- Activity
Copy every line in the listing that contains "beside".
=== Section Start ===
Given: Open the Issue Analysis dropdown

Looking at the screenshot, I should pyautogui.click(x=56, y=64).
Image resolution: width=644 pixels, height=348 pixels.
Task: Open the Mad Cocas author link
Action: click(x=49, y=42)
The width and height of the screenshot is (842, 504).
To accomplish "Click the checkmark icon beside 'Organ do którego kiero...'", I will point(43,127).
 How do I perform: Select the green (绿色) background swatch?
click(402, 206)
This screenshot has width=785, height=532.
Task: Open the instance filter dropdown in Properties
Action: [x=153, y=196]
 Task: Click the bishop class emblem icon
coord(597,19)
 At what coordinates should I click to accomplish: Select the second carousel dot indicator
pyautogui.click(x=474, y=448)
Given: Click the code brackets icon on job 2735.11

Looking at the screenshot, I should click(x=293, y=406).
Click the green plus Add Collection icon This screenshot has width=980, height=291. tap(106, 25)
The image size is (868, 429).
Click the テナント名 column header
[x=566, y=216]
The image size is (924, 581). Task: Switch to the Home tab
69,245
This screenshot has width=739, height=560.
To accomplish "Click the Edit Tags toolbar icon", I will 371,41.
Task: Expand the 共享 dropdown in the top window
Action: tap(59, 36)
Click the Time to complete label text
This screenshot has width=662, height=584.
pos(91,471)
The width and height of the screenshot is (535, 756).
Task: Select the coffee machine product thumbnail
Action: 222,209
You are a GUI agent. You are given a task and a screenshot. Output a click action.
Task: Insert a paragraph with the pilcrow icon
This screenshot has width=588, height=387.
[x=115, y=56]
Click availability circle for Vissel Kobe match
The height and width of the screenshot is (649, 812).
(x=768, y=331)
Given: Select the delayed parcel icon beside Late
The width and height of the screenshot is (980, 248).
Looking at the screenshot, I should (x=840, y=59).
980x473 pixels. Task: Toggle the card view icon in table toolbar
=== Section End ===
- Exercise output
To accomplish "Click the checkmark icon beside 'Organ do którego kiero...'", I will point(43,127).
Given: Select the delayed parcel icon beside Late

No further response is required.